## Begin MATERIAL SUPPLIED

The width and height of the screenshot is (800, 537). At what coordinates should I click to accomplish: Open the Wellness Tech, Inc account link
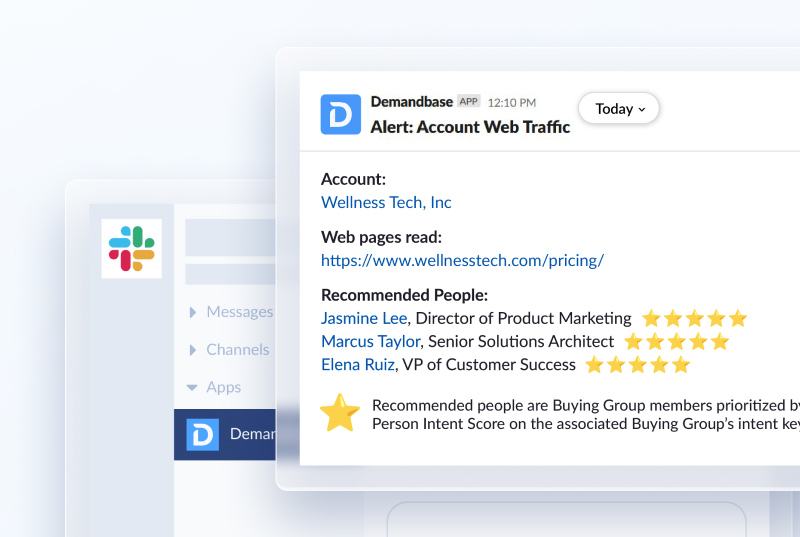pyautogui.click(x=386, y=202)
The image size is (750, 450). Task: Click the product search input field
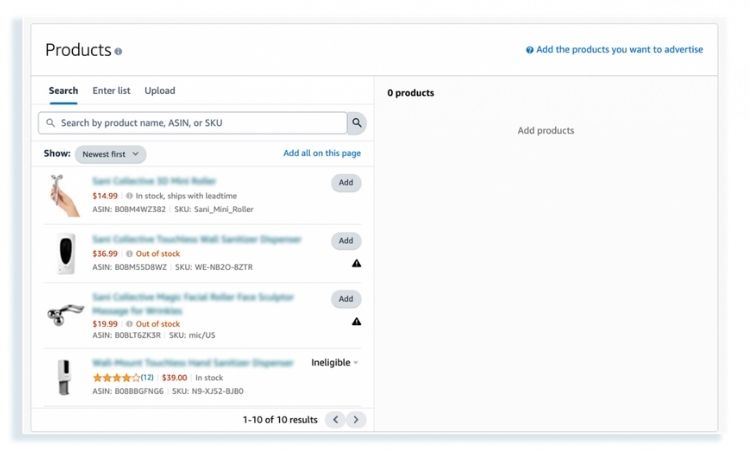click(x=195, y=123)
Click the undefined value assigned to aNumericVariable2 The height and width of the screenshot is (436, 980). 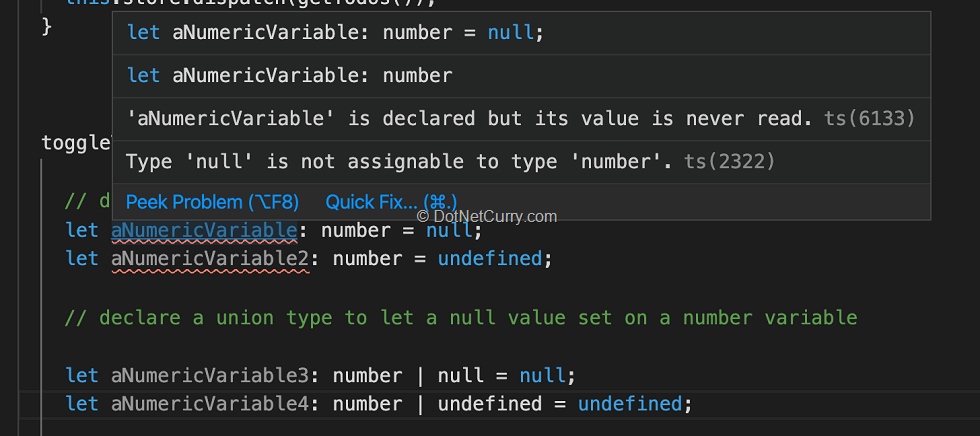pos(490,259)
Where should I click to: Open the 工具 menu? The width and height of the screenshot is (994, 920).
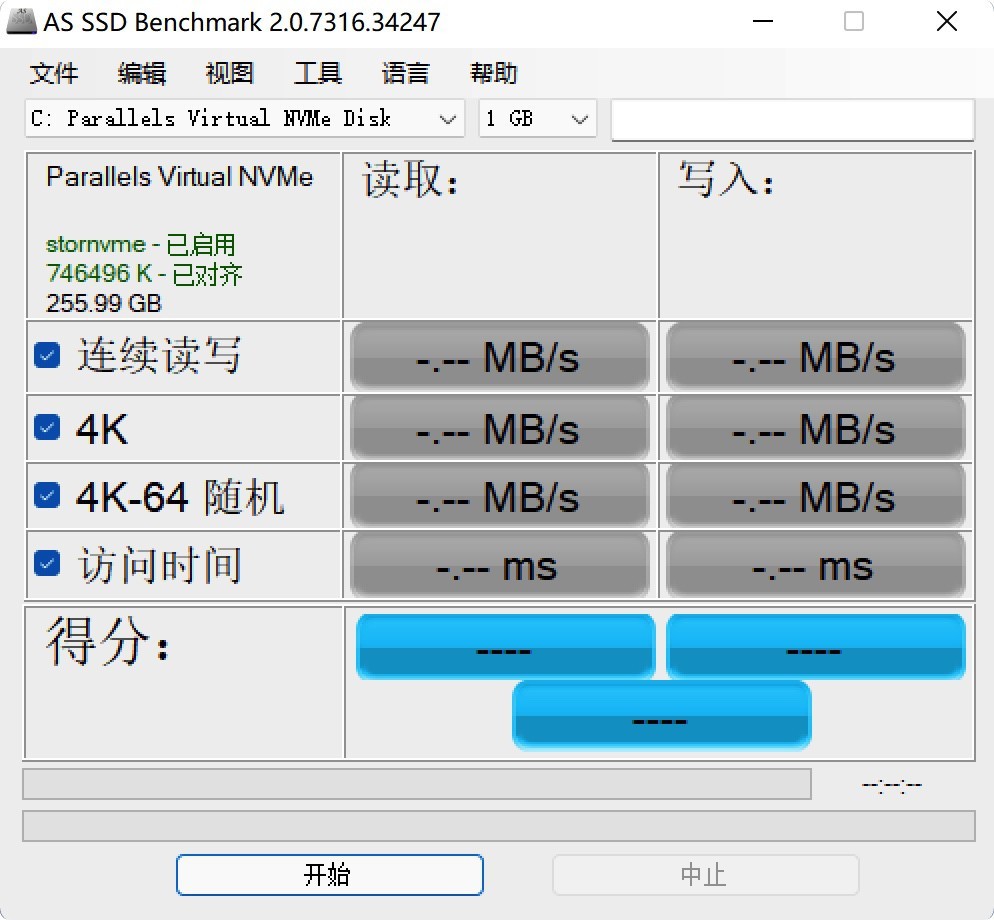coord(317,72)
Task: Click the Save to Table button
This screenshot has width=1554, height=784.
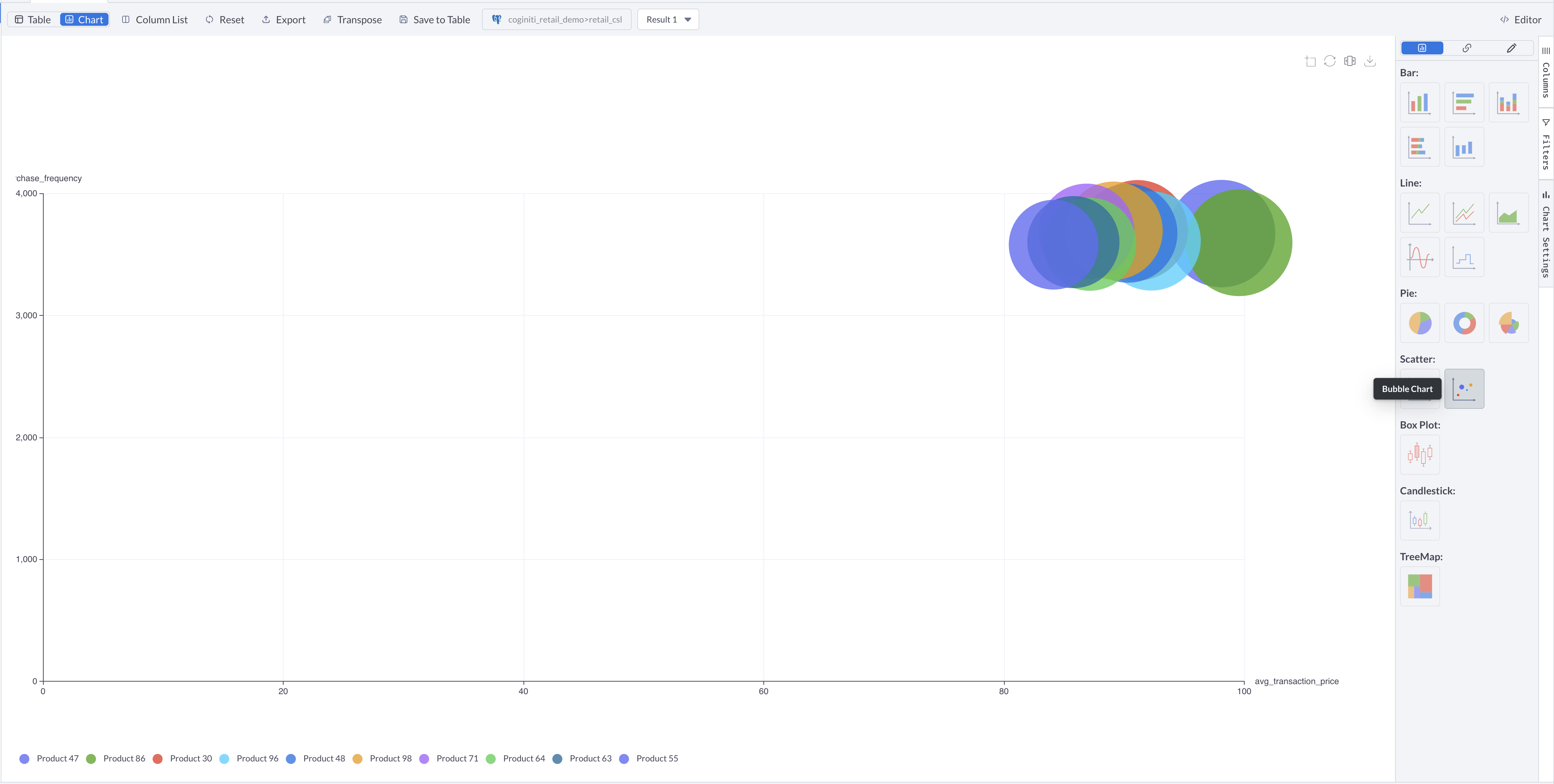Action: [434, 19]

## End MATERIAL SUPPLIED

## EXERCISE OBJECTIVE
Rewrite the entries starting with the line that contains "Where should I" and going on through the end of the entries, replacing "Save to Table" with "Save to Sheet" and leaving everything else unchanged. Leave the pictures out of your answer.

## FINAL RESULT
Where should I click to: Open the 工具 menu? The width and height of the screenshot is (994, 920).
coord(317,72)
Task: Click the Save to Sheet button
This screenshot has width=1554, height=784.
Action: [434, 19]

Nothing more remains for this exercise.